** START MATERIAL SHOWN **
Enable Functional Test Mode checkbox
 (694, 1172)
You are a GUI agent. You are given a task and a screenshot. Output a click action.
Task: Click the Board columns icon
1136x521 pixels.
** END MATERIAL SHOWN **
**WRITTEN TASK:** Write out all of the records above again, requests included, adding 71 to each coordinate in the answers.

**WRITTEN RESPONSE:**
Enable Functional Test Mode checkbox
 (765, 1243)
You are a GUI agent. You are given a task and a screenshot. Output a click action.
Task: Click the Board columns icon
1136x521 pixels.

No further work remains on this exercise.